It had been in our “while we’re in this neighborhood” plan
to stop in at La Maison du Chocolat, a highly renowned chocolatier with
multiple locations in the city. I did okay at speaking French while we were
there. Usually whoever I was speaking with picked up on the fact that I was an
English speaker even if I didn’t stumble over something, but I couldn’t make
any sense of what the young man who initially greeted us was asking me. He smiled
after repeating himself a second time and asked if I’d be more comfortable in
English, and then asked again if we’d like to try a free sample.
Well, yes, of course we would.
This was good chocolate. This was EXPENSIVE, very tiny, very
good chocolate. And we each had one sample, and then we had another. Just those
two bites each probably cost ten euro. But boy, was it good chocolate. We ended
up bringing a dozen home, and he offered us another sample each while we were
picking them out, and then another sample after we’d paid up. He was a nice
guy.
By now we were getting hungry. We had made plans to look
inside Bon Marche (another big mall), but multiple hours on nothing except a
few bites of chocolate was catching up, and we ended up picking a random
restaurant that was our thumbs-down experience.
We had a did-not-translate moment about whether we were
going to order food at all and sat there with just drinks for close to twenty
minutes, and then when Julie’s croque madame arrived it was overdone and
appeared to be made with offensively plain sliced sandwich bread. I had some
pretty good potatoes dauphinoise and a pretty bad duck confit.
By a deliberate decision we cut the evening off on the early
side to make sure we had our feet under us for the following day and to catch
up on some lost sleep. We headed back along the Seine and decided to give some
street food another shot, what with dinner being kind of a bust.
The French know a thing or two about making crepes. I got
Nutella, Julie got cookie butter, and they were everything that dinner was not—hot,
sweet, and memorable. You get them all folded up and wrapped up in a wax paper
napkin, and as you get down to the last bite you get an extra big bite of all
the filling that’s sunk down. So, as we walked back over the Seine towards our
apartment, we had satisfied taste buds after all.
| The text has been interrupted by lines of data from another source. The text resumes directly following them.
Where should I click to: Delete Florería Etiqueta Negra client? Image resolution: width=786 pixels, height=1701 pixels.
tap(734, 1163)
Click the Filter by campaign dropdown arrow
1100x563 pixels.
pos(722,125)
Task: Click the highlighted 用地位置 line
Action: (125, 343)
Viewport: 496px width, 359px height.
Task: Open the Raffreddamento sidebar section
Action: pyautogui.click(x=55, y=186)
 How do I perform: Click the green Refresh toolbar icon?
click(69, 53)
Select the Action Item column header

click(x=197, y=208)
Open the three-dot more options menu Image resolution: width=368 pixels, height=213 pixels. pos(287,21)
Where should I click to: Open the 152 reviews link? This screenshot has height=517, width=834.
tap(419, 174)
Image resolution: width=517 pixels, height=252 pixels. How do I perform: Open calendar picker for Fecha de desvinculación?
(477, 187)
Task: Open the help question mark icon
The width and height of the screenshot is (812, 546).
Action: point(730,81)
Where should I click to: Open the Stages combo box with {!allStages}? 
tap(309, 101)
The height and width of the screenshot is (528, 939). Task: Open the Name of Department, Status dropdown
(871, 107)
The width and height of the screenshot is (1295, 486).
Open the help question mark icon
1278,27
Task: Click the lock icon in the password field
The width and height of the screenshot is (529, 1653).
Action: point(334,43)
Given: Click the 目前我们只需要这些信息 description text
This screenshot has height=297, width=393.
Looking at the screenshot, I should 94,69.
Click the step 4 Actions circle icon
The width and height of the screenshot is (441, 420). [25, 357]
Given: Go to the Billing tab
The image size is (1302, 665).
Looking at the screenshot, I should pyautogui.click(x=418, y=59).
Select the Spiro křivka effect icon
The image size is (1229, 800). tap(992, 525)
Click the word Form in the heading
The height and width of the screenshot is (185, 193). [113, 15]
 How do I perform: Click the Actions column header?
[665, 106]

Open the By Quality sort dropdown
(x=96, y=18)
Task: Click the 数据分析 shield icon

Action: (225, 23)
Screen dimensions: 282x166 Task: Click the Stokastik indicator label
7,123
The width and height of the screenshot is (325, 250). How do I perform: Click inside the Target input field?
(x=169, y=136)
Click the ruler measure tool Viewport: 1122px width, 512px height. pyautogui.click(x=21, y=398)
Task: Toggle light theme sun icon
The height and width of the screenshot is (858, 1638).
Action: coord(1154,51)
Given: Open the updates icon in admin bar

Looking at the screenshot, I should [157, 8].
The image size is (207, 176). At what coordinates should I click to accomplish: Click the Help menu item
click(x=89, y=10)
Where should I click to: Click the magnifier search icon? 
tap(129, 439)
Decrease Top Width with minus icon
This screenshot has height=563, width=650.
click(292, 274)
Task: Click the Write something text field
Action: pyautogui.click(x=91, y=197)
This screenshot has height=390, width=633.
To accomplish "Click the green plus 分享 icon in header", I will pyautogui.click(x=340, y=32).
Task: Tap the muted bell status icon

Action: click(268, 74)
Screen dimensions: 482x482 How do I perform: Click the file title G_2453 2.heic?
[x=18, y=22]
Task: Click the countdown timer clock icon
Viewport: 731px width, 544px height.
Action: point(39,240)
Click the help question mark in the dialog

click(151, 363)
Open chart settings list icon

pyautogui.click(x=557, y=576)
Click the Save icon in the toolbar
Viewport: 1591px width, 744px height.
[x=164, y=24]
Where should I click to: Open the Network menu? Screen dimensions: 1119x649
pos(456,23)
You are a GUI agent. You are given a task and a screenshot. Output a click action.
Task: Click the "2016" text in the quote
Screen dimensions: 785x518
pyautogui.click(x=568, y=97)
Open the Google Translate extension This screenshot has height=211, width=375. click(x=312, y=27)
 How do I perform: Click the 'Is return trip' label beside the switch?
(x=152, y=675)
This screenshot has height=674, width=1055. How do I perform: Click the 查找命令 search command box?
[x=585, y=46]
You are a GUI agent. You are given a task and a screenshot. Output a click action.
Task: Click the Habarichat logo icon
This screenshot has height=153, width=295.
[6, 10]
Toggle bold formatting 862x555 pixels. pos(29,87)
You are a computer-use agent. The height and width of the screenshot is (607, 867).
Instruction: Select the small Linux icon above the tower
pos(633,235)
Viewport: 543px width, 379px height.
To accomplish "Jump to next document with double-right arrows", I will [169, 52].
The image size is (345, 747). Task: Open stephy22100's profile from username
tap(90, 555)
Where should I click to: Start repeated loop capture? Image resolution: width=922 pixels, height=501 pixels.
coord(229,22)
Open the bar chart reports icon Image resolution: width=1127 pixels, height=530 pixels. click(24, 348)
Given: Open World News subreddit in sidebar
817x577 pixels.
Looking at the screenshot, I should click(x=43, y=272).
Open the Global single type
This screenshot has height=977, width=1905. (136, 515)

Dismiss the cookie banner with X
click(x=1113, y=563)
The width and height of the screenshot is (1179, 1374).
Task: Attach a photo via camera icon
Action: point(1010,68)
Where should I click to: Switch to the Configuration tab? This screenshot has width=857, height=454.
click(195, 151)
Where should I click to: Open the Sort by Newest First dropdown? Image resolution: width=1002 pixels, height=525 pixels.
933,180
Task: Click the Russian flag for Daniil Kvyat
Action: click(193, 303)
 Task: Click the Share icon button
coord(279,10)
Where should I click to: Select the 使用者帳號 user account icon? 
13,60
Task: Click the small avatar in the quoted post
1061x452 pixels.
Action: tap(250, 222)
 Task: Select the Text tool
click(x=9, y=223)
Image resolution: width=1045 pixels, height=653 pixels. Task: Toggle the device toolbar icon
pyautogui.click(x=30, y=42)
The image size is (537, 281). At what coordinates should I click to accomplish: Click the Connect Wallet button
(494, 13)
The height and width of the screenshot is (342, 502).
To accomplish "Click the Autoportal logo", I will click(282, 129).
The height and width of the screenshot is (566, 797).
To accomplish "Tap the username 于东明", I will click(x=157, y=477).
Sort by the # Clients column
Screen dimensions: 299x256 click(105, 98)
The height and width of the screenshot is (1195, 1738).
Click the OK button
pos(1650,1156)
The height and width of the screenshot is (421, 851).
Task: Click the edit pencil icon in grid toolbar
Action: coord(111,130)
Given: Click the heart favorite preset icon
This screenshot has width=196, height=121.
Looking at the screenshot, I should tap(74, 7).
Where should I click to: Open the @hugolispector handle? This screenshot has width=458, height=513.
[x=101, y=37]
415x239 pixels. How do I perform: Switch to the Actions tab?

Tuesday, September 4, 2018
Paris Vacation 2018, part 3
Paris Vacation 2018, part 3
We pushed too hard over the first few days, which was why we
were in a department store buying a pair of sneakers by Friday morning. Here’s
how we wrecked Julie’s feet in less than 36 hours. After our Thursday afternoon
stop at Camille’s we decided to head up to Montmartre to see Sacre-Coeur
instead of going back to our apartment. We probably should have gone back to
our apartment.
Paris is a pretty flat city, but there is one midsized hill
that looks very prominent in context. It’s up at the very northern end of what
was walkable from our apartment, and atop this hill (Montmartre) is a gleaming
white cathedral—Sacre Coeur. Some of the most stunning sights in the city were
actually views of the white church upon the hilltop. You could see it from the
top of the Pompidou, and there was a great “wow, there it is!” moment along the
Boulevard Housmann as you rounded a corner directly south of it. So, Sacre
Coeur is pretty great. But getting there was a drag. Even with some baguette
and coffee in our systems it was a LONG walk (in the brunt of the afternoon
heat) up to Montmartre…and then UP Montmartre.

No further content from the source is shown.